Protesten in IJsland tegen Icesave-deal misschien gevolgen voor toetreding tot EU (en)

Met dank overgenomen van EUobserver (EUOBSERVER) i, gepubliceerd op vrijdag 14 augustus 2009, 9:34.

The bank-crisss in Iceland land last autumn has cast long shadows. Almost one year after Iceland's banks collapsed, the affair threatens to unseat the government and kick the country's EU bid into the long grass.

Over 3,000 Icelanders demonstrated outside parliament, the Althing, on Thursday (13 August) against a proposal to compensate clients of the online Icesave bank for money lost when it went bust last year.

Icesave was Landsbanki's online savings unit in the UK and the Netherlands and attracted over 320,000 British and Dutch savers with high interest rates.

When Landsbanki was nationalised in October 2008, the Icesave deposits were lost but only domestic clients' savings were guaranteed, creating anger in the UK and the Netherlands.

In June, the Icelandic government agreed with London and The Hague that Iceland would be provided with loans to compensate the foreign Icesave account holders to a certain extent.

But there is still one major problem.

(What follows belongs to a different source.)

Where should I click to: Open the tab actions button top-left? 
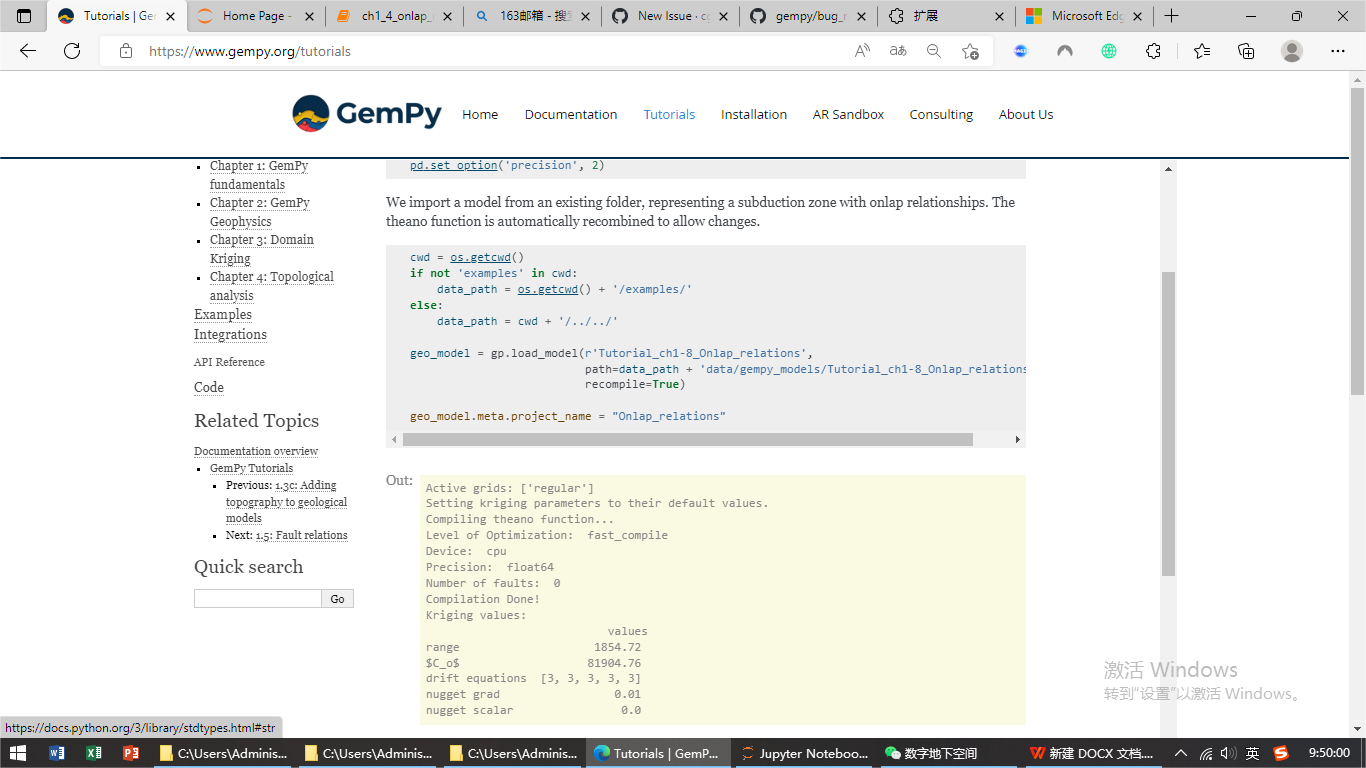pyautogui.click(x=24, y=16)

A large majority of the people of Iceland do not agree to the package for British and Dutch savers, who took advantage of the higher interest rates in Icesave before the bank collapsed.

To pay the bill Iceland needs to take a loan of almost €4 billion euro from the British and Dutch governments – close to €13,300 per Icelander.

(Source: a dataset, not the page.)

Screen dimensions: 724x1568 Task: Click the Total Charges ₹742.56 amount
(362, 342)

One speaker at Thursday's protest, author Einar Gudmundsson, said Icelanders were being punished for the deeds of a private company. "A crime we as a nation had nothing to do with," he said, according to Reuters.

Iceland's prime minister Johanna Sigurdardottir, writes in an article published in the Financial Times that her government plans a 30 percent cut in public spending over the next three years to meet the obligations.

It is "a heavy burden for our population of 300,000" people, she adds in the article.

"Icelanders ..... are angry at having to take on the burden of compensation for the Icesave savings accounts of Landsbanki – a failed, privately owned, commercial bank, which attracted hundreds of thousands of UK and Dutch savers with high interest rates. The amount to be shouldered by Iceland is huge – about 50 percent of our gross domestic product."

The centre-right opposition party, The Independence Party has threatened to bring down the left-leaning government over the issue.

If they are succesful, Iceland's EU application as well as loans from the IMF needed to restore the country's economy could run into trouble. The Indepence Party is traditionally opposed to EU membership, while the promise of IMF loans is linked to the Icesave deal.

Public support for membership of the EU has fallen over the summer with a majority of 48.5 percent opposed to entering the EU against 34.7 percent in favour, the latest poll published on 5 August showed.